Basics of Python for Data Science

PhD Course in Psychological Sciences - University of Padova

Author

About This Course

This is a short (10 hours) introductory course on Python that is offered within the PhD program in Psychological Sciences (University of Padova). R is more extensively used for statistical analysis and data science in this PhD program, but familiarity with Python is useful for different purposes, including advanced machine learning applications, deep learning models, natural language processing, computational efficiency in some scenarios, and programming experiments. Also, Python is widely required in industry and business, so basic proficiency with it a valuable asset! No prerequisites, but having attended Basics of R for Data Science may greatly help (well, it is a mandatory course for our PhD students)

You are encouraged to look at this online book available on GitHub: Python Data Science Handbook

Dates and Rooms 2025

Day	Time	Room
Tuesday, June 3rd	09:00-11:30	4R
Wednesday, June 4th	13:00-15:30	4R
Thursday, June 5th	09:00-11:30	4S
Friday, June 6th	09:00-11:30	4S

Getting Started

Bookmark this course homepage to have a quick access to this material (https://enricotoffalini.github.io/Basics-Python/). Then do this:

Install Python: go to the official Python download page and follow the installation instructions for your operating system.
Install an IDE (Integrated Development Environment): Suggested IDEs are Spyder or Posit-RStudio (which you should have already installed for the other courses; it also supports Python!).
Test your local setup: Make sure that your Python installation works; open your IDE of choice and run the following code in the console:

!pip install numpy # install package "numpy" from inside IDE

import numpy as np
np.random.normal(0,1,size=10)

If you get any errors when running the first line, try install the package via terminal with
pip install numpy

Take a look at Colab: Some basic practice and exercises will be conducted on Google Colab (you need to log in with a Google account), a free online environment for writing and running Python in the browser without any local installation.

Course Topics

Getting Started with Python: Environment, Syntax, Tools

An introduction to Python and its ecosystem: setting up Python locally or in the cloud (Google Colab), using IDEs, understanding basic syntax and operations, creating and naming variables, using packages and functions, and working with core data structures (lists, tuples, dictionaries) and indexing.
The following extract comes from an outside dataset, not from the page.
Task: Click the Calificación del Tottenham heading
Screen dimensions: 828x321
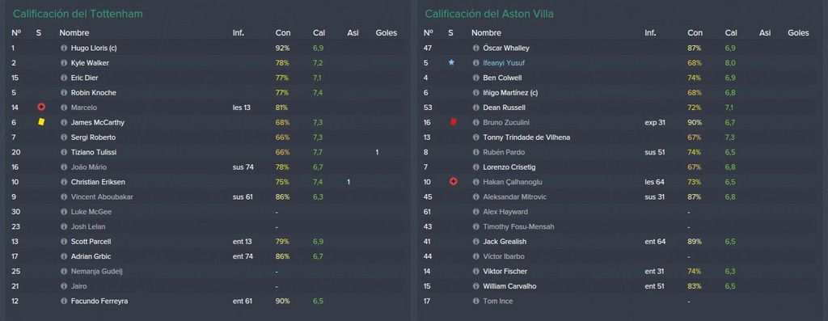Action: [78, 15]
Basics of Programming in Python

A hands-on to basic programming concepts such as conditional logic, loops, and write and use custom functions. These are core skills for writing flexible and efficient Python code.

Entering the World of Data Science in Python: `pandas`, `numpy`, and more

Explore the Python core libraries for data science. We will learn how to manipulate and analyze tabular data with pandas, handle arrays and numerical operations with numpy, and get a taste of statistical modeling and basic machine learning using statsmodels and scikit-learn.

A Bit on Fancy Topics?

Depending on interest, we may explore more advanced topics such as data visualization, basic machine learning, and use of deep learning and language models available via HuggingFace 🤗, or even simple experiment programming. After all, that’s truly why we want to use Python.

Materials

Slides

Exercises

— The following exercises are fundamental, and they importantly integrate concepts from the slides and introduce new functions and methods that you want to know!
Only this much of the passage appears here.